To be candid, no objective observer who personally witnessed the pogroms by Northerners in the 1950s and 60s against Ndigbo and the wanton destruction of lives and property in Biafra by the Nigerian military during the war, or reads about them in well-researched historical source materials, would blame the Igbo and their immediate neighbours for believing strongly that Northerners wanted to conquer and subjugate them perpetually. Sometimes when I think about the causes of the Biafran war and its tearful devastating repercussions on Igboland, some perplexing questions pop up in my mind with pulsating urgency.
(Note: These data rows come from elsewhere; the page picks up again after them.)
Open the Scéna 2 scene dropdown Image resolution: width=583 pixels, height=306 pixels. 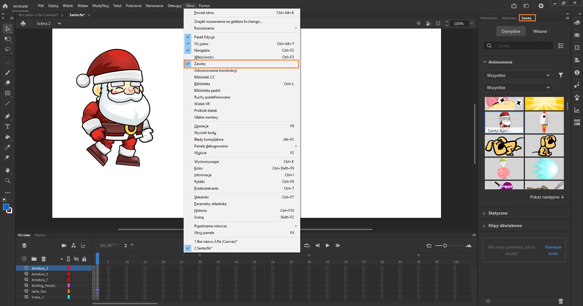click(x=59, y=23)
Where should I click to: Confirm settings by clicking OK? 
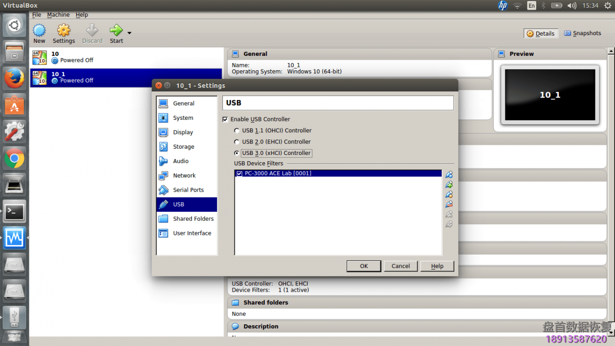tap(363, 266)
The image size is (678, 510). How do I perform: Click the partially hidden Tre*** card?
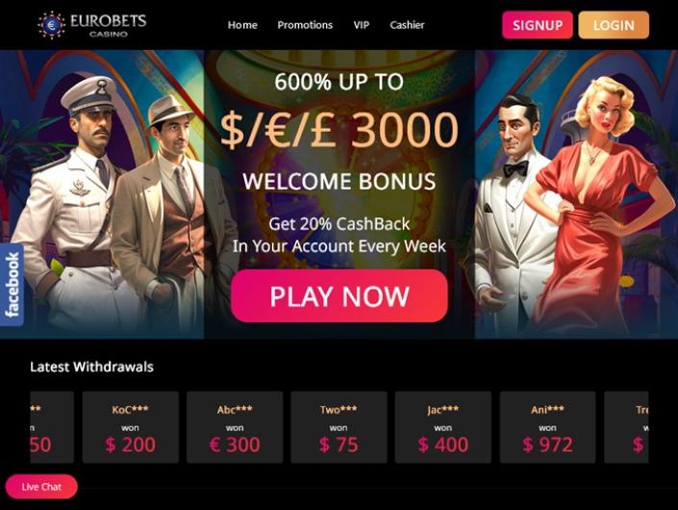point(626,427)
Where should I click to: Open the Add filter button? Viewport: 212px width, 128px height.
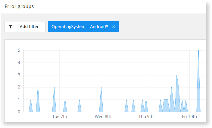tap(25, 27)
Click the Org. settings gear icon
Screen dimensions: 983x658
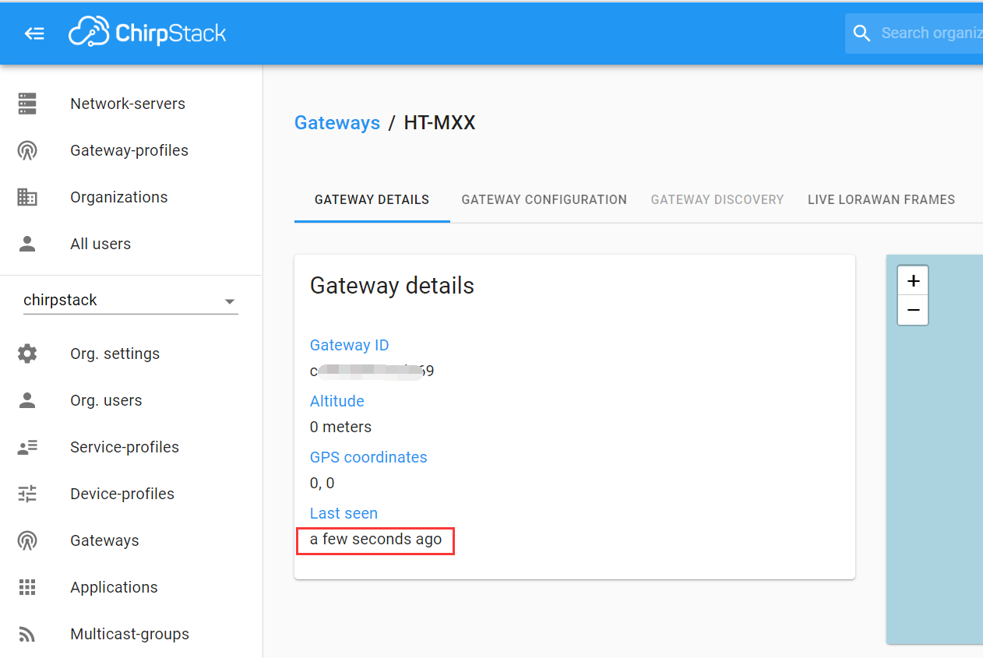[27, 354]
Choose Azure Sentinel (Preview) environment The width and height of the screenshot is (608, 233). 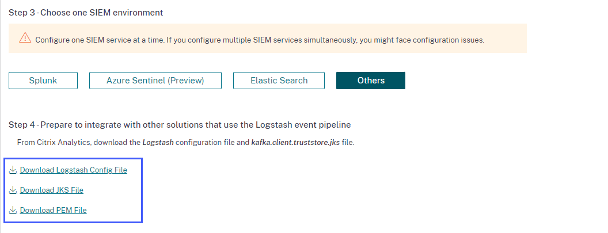(155, 81)
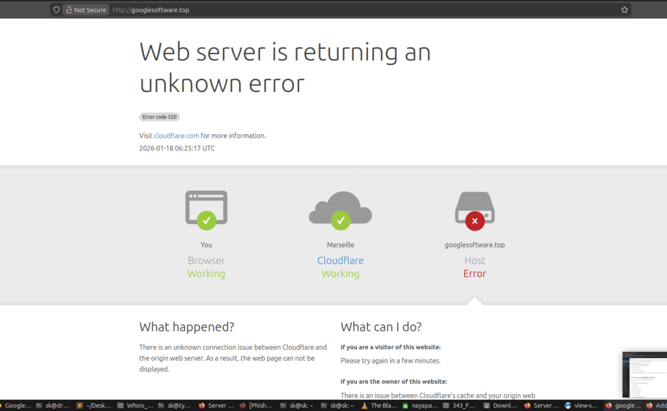Image resolution: width=667 pixels, height=411 pixels.
Task: Click the bookmark star in the address bar
Action: [623, 9]
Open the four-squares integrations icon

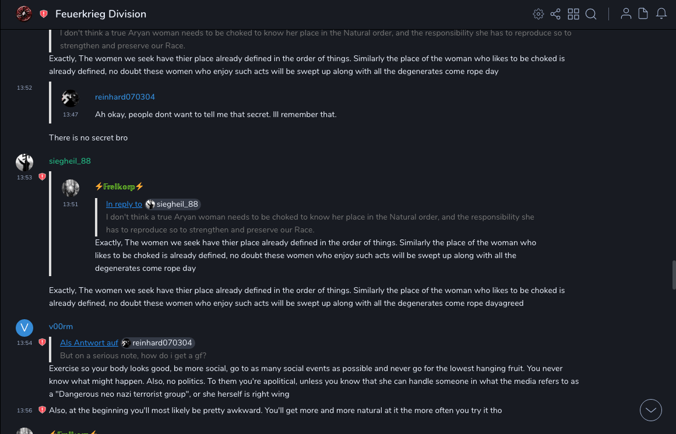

First, why did Northern leaders who for several years had been threatening secession and at the peace conference of 1966 initially supported the idea that Nigeria should be a confederation of semi-autonomous regions suddenly change strategy, to the extent of overwhelmingly backing the use of military force to compel Eastern region to remain in Nigeria?

As a corollary, why was Lt. Col. Gowon who on August 1, 1966 wanted to announce secession of Northern Nigeria less than a year afterwards eager to kill and destroy to “keep Nigeria one”? What is actually responsible for Gowon’s hasty decision to employ military force less than two months after the East seceded, without really allowing enough time for exploring and exhausting peaceful alternatives? Why did Britain and the United States of America, self-styled bastions of liberty and democracy, support Nigeria instead of the fledgling Republic of Biafra, considering that the latter was necessitated by the urgent desire of Easterners to assert their right to self-preservation and self-determination in the face of atrocious human rights abuses?

After the war, what prevented Gen. Gowon’s administration from harnessing the creative ingenuity of Biafran scientists, engineers and technologists for industrial and technological advancement of the country? How can the Igbo be truly integrated into Nigeria when there is a deliberate unofficial policy dating back to Gowon’s government of concealing embarrassing truths about the war, and plain refusal to deal with the question of genocide against Biafrans? If indeed the civil war was meant to keep Nigeria one, why did successive military administrations deliberately mismanage the issue of abandoned property and deploy devious boundary adjustments to emasculate Igboland by ceding a reasonable number of communities in Igbo speaking states to non-Igbo states?
Why is it that despite the havoc done to the concept of ‘One Nigeria’ by pachydermatous ethnic irredentists and religious zealots from 1950 to 1967 many influential politicians are still using the same warped logic of ethnic and religious exclusiveness in their quest for elective positions? I will explore answers to these questions sometime in the future. Suffice it to say, however, that given the scientific and technological ingenuity displayed by Biafran engineers and scientists, collapse of the secessionist attempt robbed Black Africa the opportunity of hosting a truly self-reliant and virile nation which could have seriously challenged the white supremacist fallacies of Western imperialism. Now, forty-three years after the guns went silent, the troubling conclusion from our very brief sketch of Nigerian history, I am afraid, is that Nigerians, especially the ruling elite, have yet to learn appropriate lessons from the mistakes of our past leaders.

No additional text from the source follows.